By: Cong. Karlo Alexei Nograles
Representative, Davao City, 1st District
(Privileged Speech delivered during the RH Bill Hearing, June 8, 2011)
On April 19, 1992, the Consumer Act of the Philippines, R.A. No. 7394, went into effect. According to Article II, “It is the policy of the State to protect the interests of the consumer, promote his general welfare and to establish standards of conduct for business and industry. Towards this end, the State shall implement measures to achieve the following objectives: a) Protection against hazards to health and safety.”

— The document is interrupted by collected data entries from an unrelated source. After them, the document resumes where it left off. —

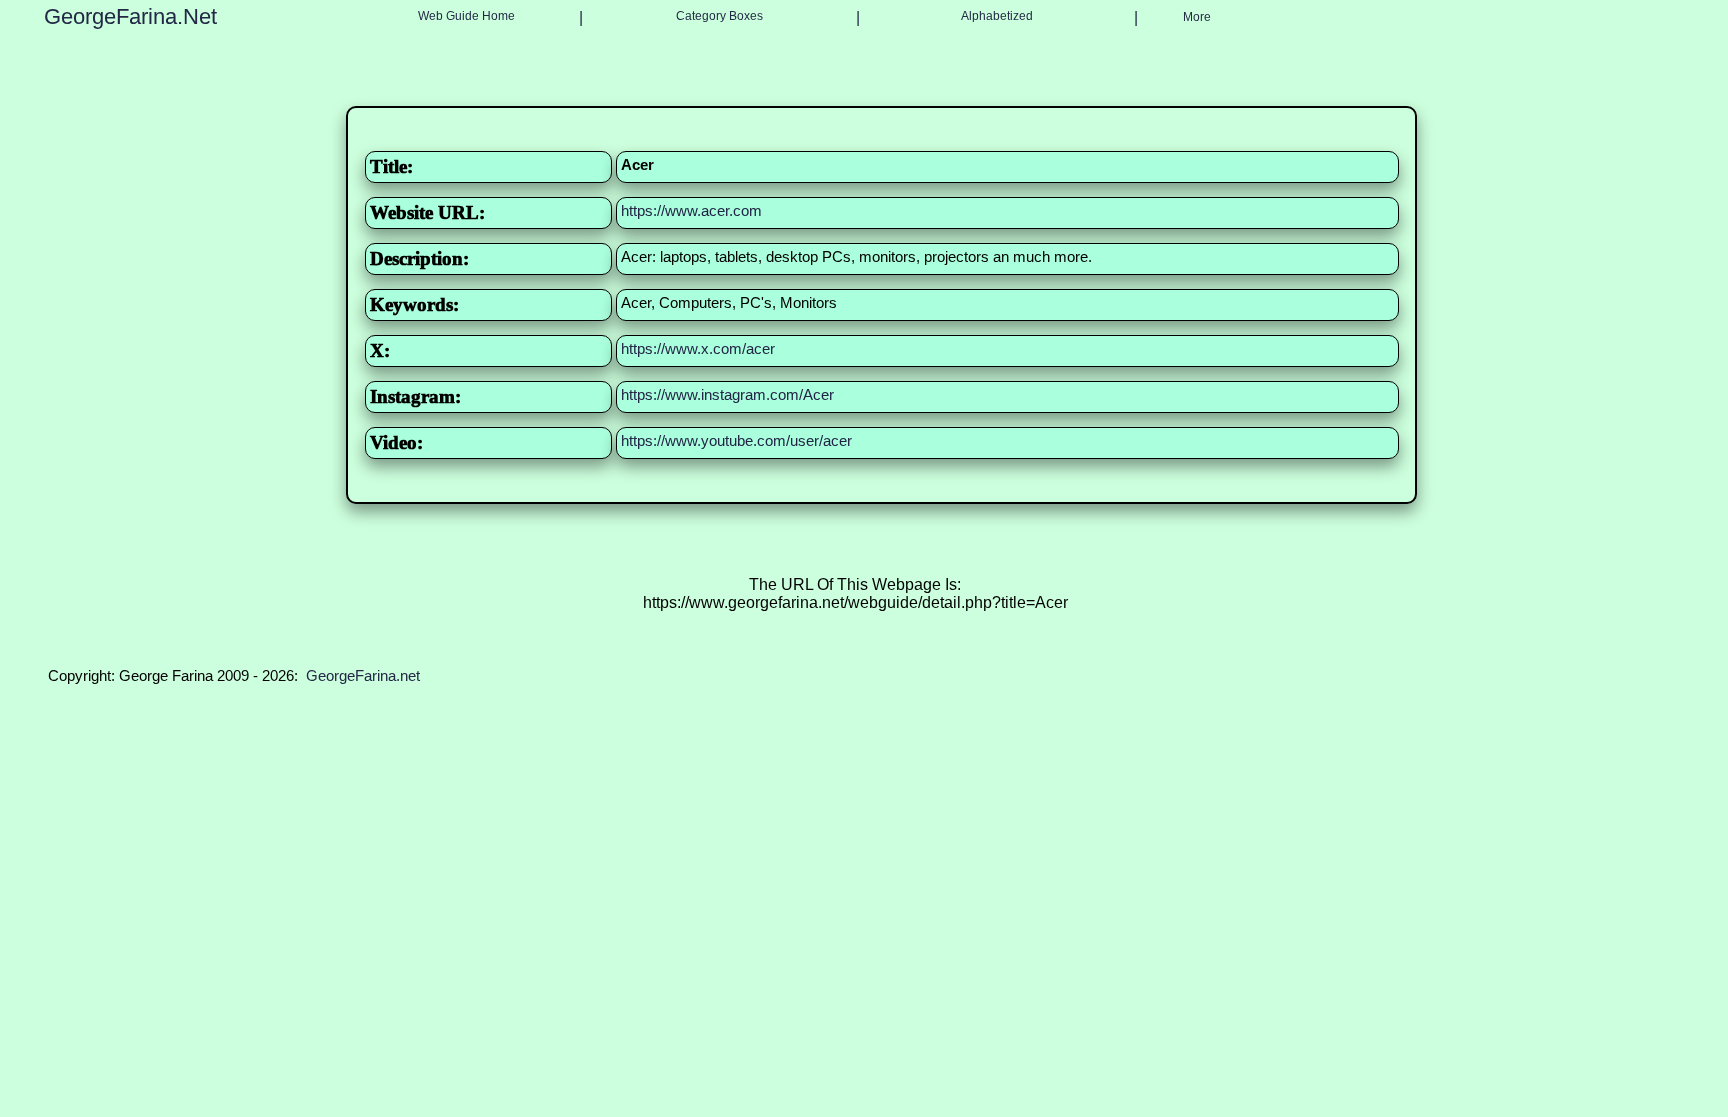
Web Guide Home (466, 16)
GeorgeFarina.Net (130, 16)
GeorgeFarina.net (363, 675)
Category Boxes (719, 16)
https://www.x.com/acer (698, 348)
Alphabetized (997, 16)
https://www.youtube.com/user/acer (736, 440)
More (1197, 17)
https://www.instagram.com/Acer (727, 394)
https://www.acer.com (691, 210)
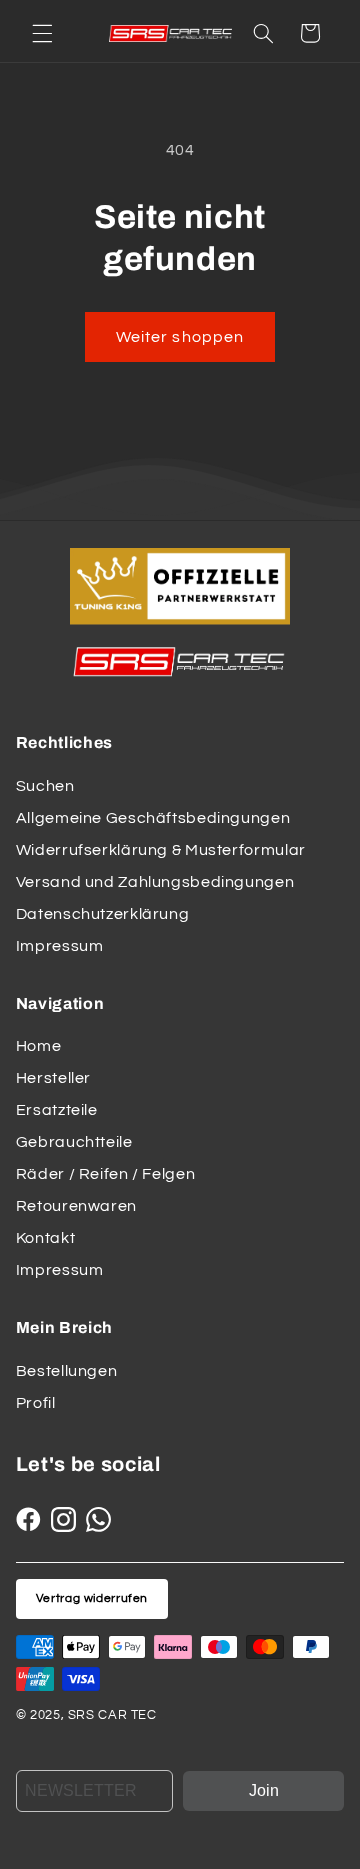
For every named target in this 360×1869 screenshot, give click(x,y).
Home (39, 1046)
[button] (42, 33)
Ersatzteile (57, 1110)
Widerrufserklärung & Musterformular (161, 850)
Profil (36, 1403)
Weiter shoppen (180, 337)
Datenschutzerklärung (103, 914)
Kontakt (45, 1238)
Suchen (45, 786)
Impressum (60, 946)
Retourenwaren (76, 1206)
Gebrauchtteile (74, 1142)
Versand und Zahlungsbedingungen (155, 882)
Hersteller (53, 1078)
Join (264, 1790)
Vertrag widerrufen (92, 1598)
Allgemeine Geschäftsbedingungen (153, 818)
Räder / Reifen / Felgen (106, 1174)
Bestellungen (67, 1371)
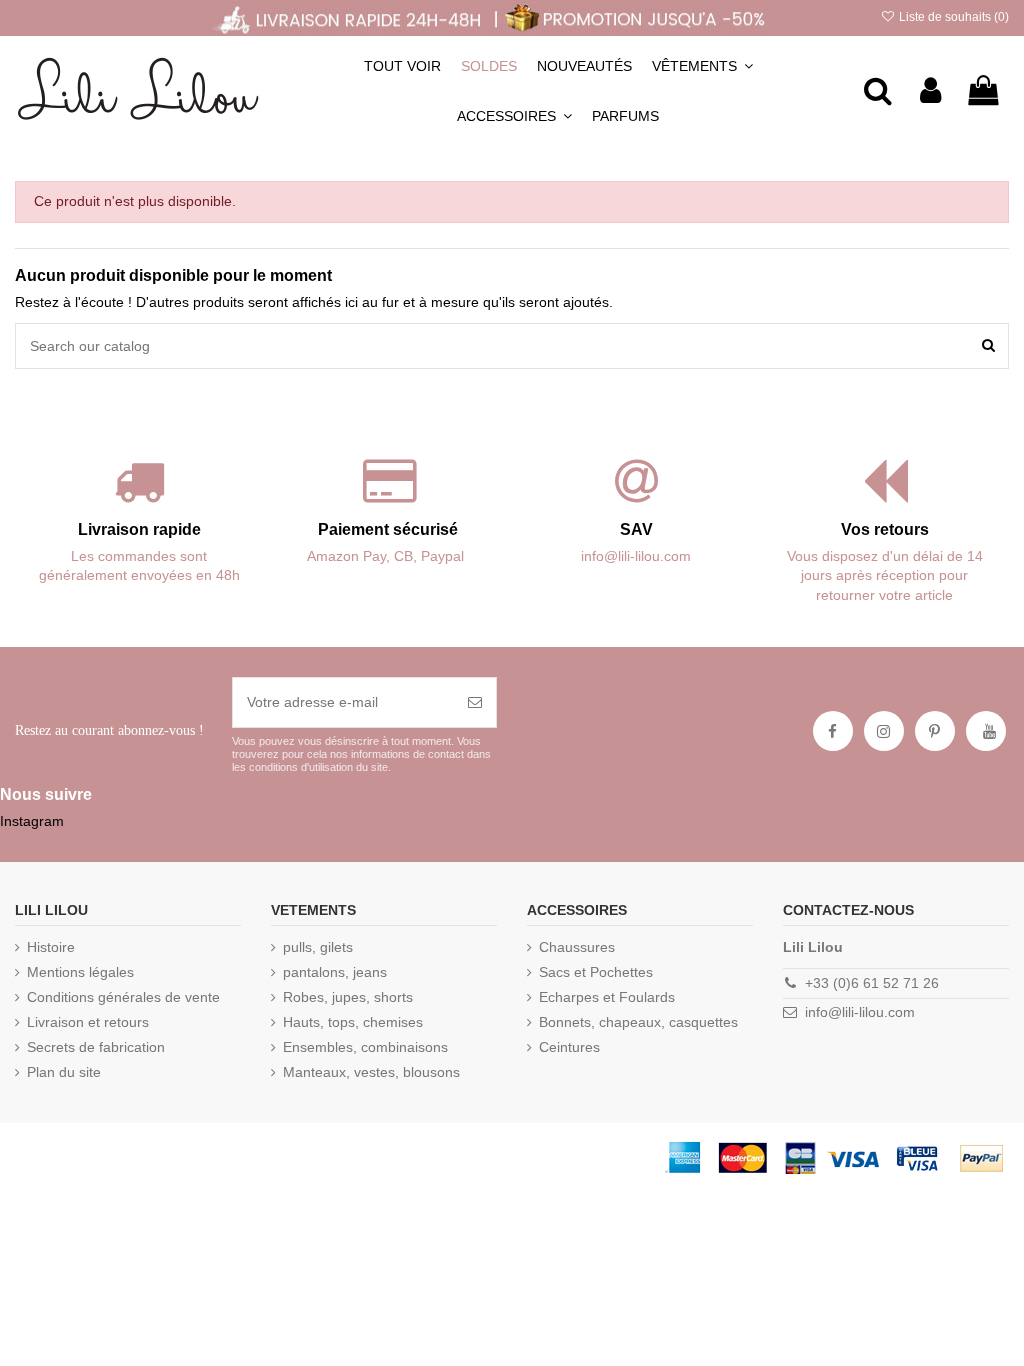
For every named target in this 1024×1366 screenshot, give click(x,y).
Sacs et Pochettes (596, 972)
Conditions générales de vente (123, 997)
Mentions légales (80, 972)
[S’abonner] (475, 702)
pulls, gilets (318, 947)
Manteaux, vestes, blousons (371, 1072)
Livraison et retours (88, 1022)
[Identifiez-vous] (930, 91)
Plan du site (64, 1072)
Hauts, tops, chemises (353, 1022)
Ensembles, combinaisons (365, 1047)
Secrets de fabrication (96, 1047)
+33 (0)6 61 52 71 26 (872, 983)
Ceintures (569, 1047)
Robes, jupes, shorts (348, 997)
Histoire (51, 947)
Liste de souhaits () (952, 17)
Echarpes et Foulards (607, 997)
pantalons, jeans (335, 972)
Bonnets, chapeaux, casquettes (638, 1022)
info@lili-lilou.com (860, 1012)
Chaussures (577, 947)
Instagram (32, 821)
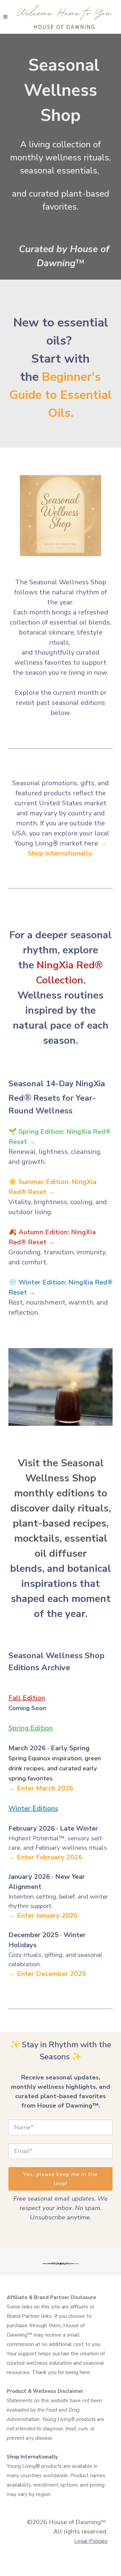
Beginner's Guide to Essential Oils (60, 395)
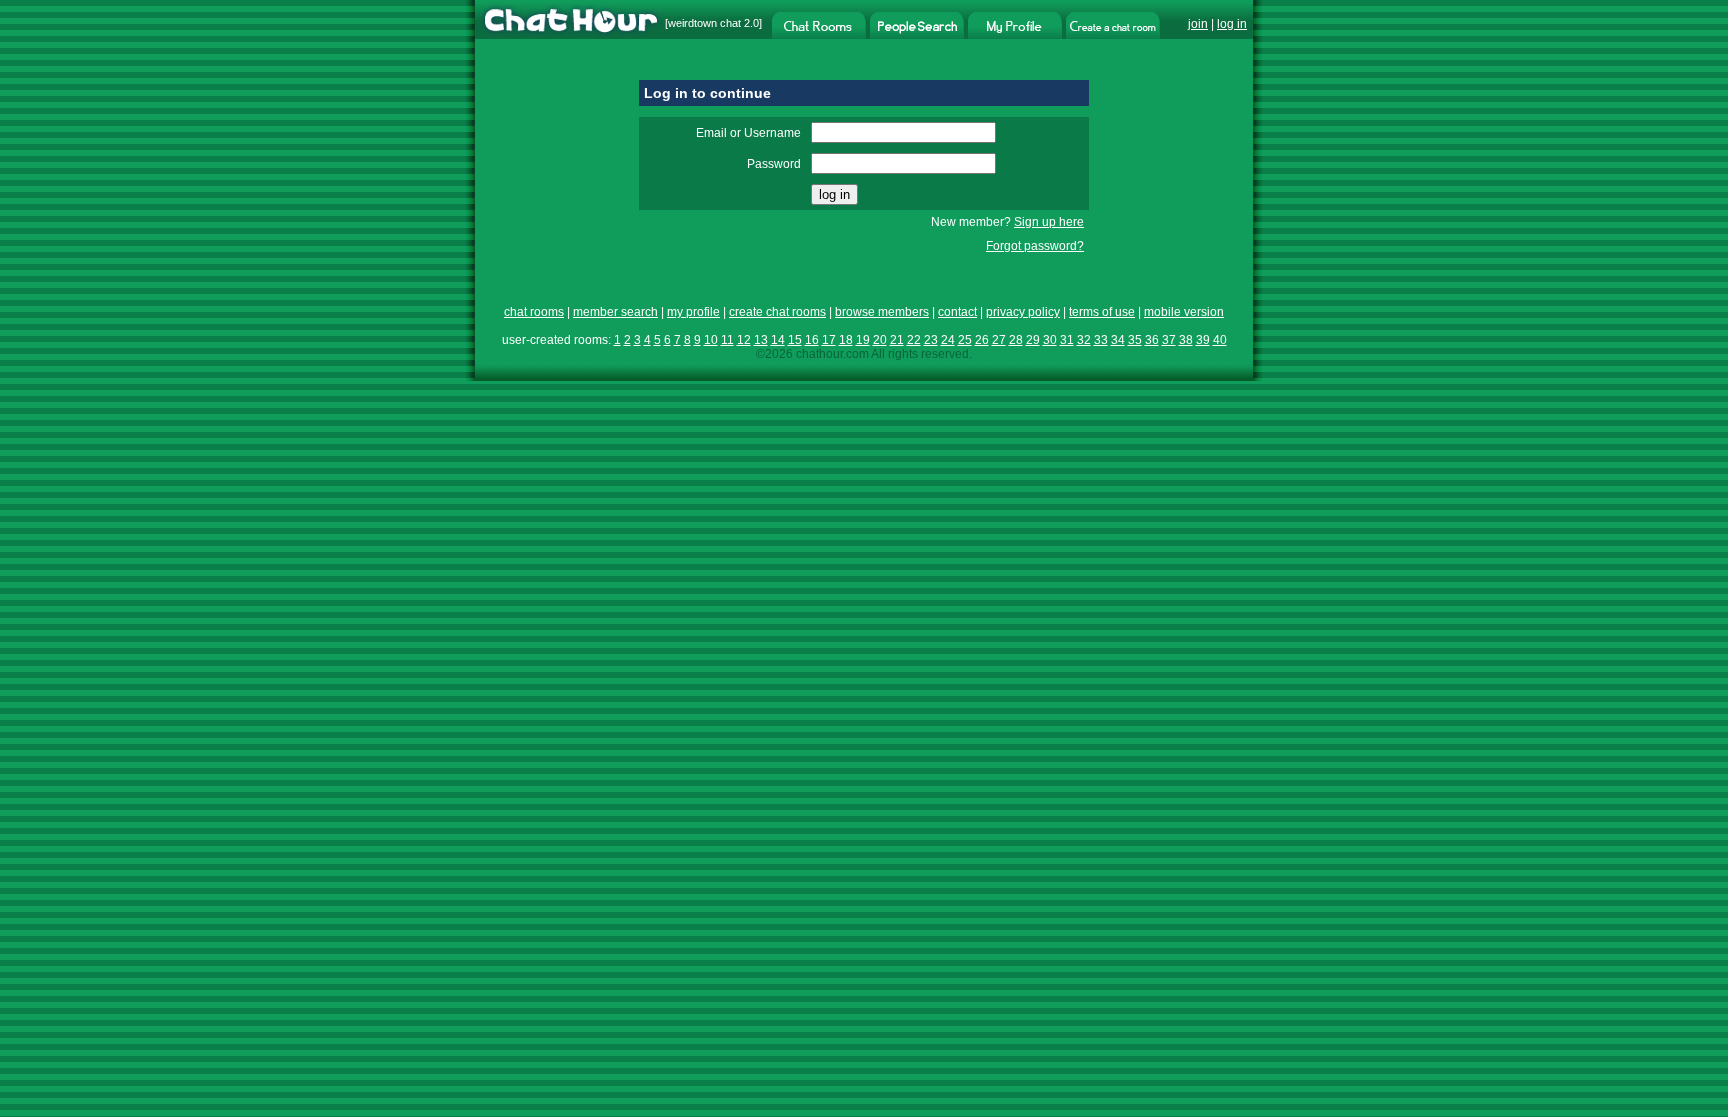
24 (948, 340)
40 (1220, 340)
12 (744, 340)
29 (1033, 340)
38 (1186, 340)
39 (1203, 340)
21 (897, 340)
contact (957, 312)
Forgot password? (1035, 246)
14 (778, 340)
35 (1135, 340)
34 (1118, 340)
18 (846, 340)
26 (982, 340)
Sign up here (1049, 222)
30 (1050, 340)
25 (965, 340)
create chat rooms (777, 312)
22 (914, 340)
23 (931, 340)
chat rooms (534, 312)
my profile (693, 312)
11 (727, 340)
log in (1232, 24)
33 (1101, 340)
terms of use (1102, 312)
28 (1016, 340)
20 (880, 340)
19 (863, 340)
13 (761, 340)
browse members (882, 312)
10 (711, 340)
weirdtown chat (704, 23)
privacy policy (1023, 312)
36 (1152, 340)
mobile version (1184, 312)
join (1198, 24)
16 (812, 340)
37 (1169, 340)
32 (1084, 340)
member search (615, 312)
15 (795, 340)
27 (999, 340)
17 (829, 340)
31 (1067, 340)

After all, there is a clear and express constitutional mandate that: “The State shall protect consumers from trade malpractices and from substandard or hazardous products,” Article XVI, Section 9 of our Constitution.
Pursuant to Article VI of the Consumer Act, it is the Department of Health, through the Food and Drug Administration, that is responsible to the public with respect to drugs, devices and substances.
Section 4 of the Consumer Act defines “drugs” to mean articles recognized in the current official United States Pharmacopeia-National Formulary, official Homeophatic Pharmacopeia of the United States, official National Drug Formulary, or any supplement to any of them; and number two, articles intended for use in the diagnosis, cure, mitigation, treatment or prevention of disease in man or other animals.
Among the drugs, Madam Speaker, that fall under this definition are the oral contraceptives administered to women and mothers, the injectible contraceptive Depo Provera and the so-called “morning-after pill”.